According to the text on imaging flow cytometry, what advantage does the ImageStream system have over fluorescent microscopy?
------ Extract provided ------
Statistical Analyzation of Interactions between Organophosphates and Giant Phospholipid/Polydiacetylene Vesicles by ImageStream X- Imaging Flow Cytometer

Over the following decades, microscope technology has advanced by the development of more powerful and advanced optics that initiated a new era of basic and clinical cytology. Currently, the advanced features available in computerized microscopes have made them powerful tools for visualization and cellular analysis. However, the acquired images cannot simply converted into quantitative scores resulting in a high subjectivity of analysis. Another major limitation of microscopy is the low rate of image acquisition limiting its applicability for analysis of a large number of cells. ImageStream allows analysis of a large number of cells based on their fluorescence features and provides statistical analysis of these features. The advantage of using this system in comparison to fluorescent microscopy is its ability to analyze imagery from a large number of cells acquired in suspension. This provides a unique opportunity for statistical analysis of large populations, but also aids in avoiding artifacts. The analysis of collected data is also quantitative with the ImageStream system when compared with conventional microscopy.[i]

Forming giant vesicular particles comprises by phospholipids and polydiacetylene in a micrometer sizes, similar to cell sizes, allows using the colorimetric and fluorescence properties of polydiacetylene to elucidate the characteristics of chemical compounds- membrane interactions.
------ Given records ------
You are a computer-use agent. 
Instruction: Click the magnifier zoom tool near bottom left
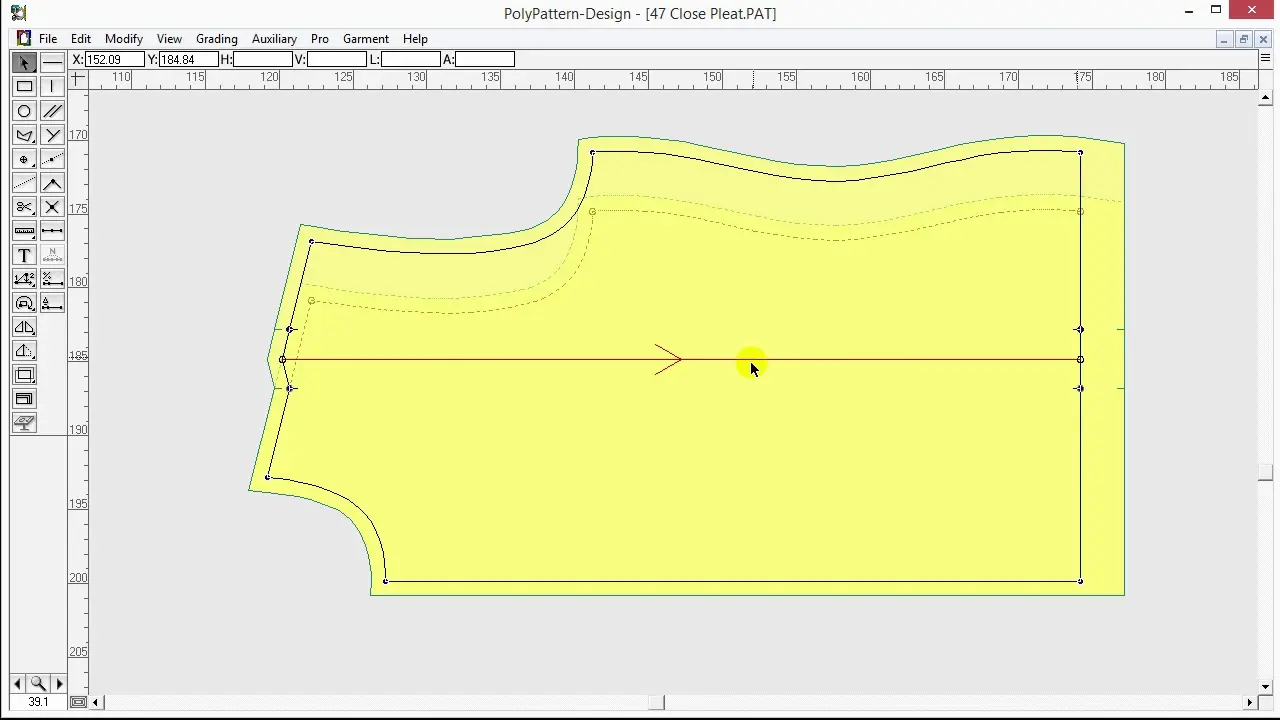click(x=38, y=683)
------
------ Given records ------
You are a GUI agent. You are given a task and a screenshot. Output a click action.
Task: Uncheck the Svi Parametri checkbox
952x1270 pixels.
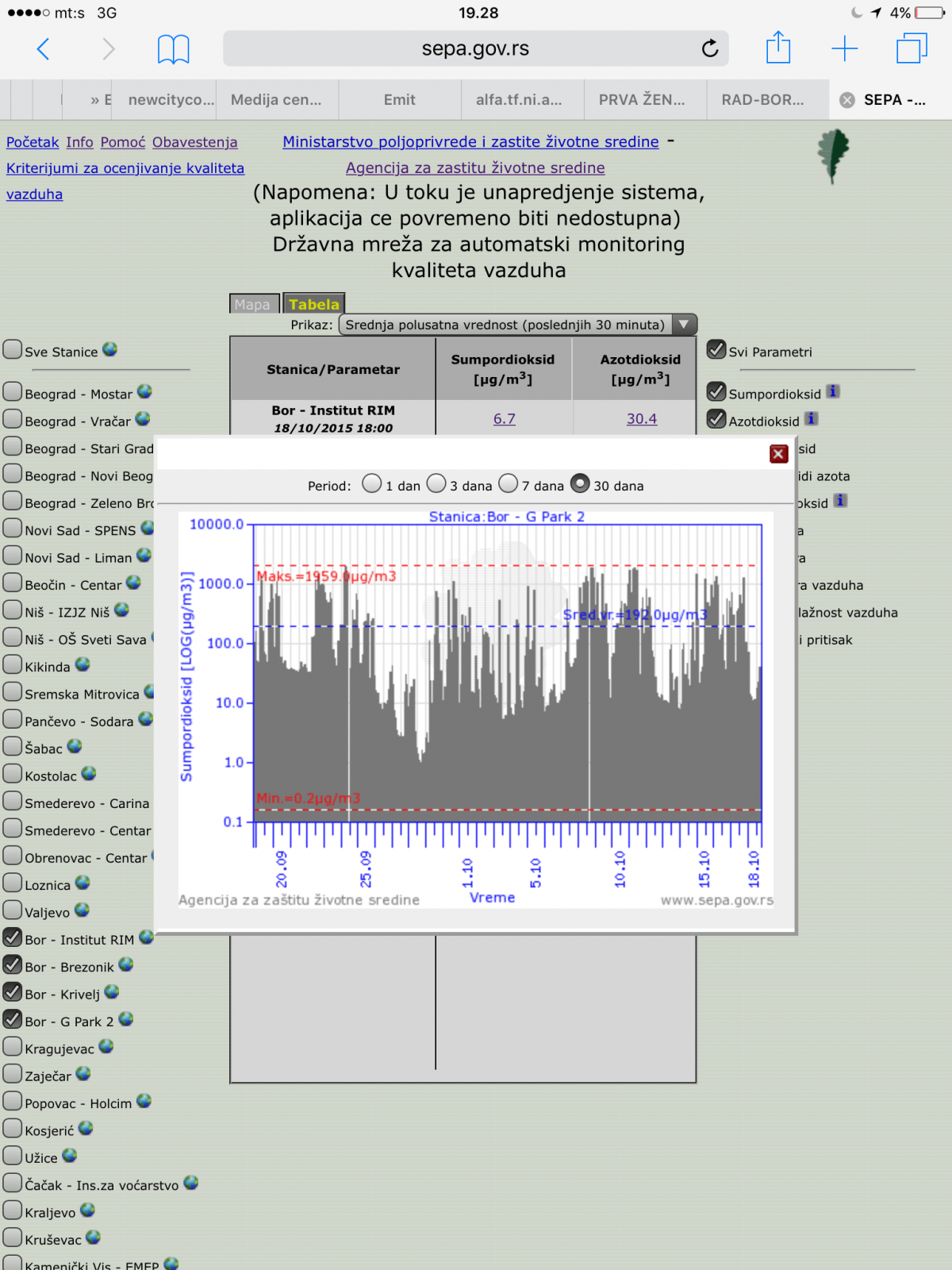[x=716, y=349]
------
■ **Finished exercise**: It can analyze imagery from a large number of cells acquired in suspension.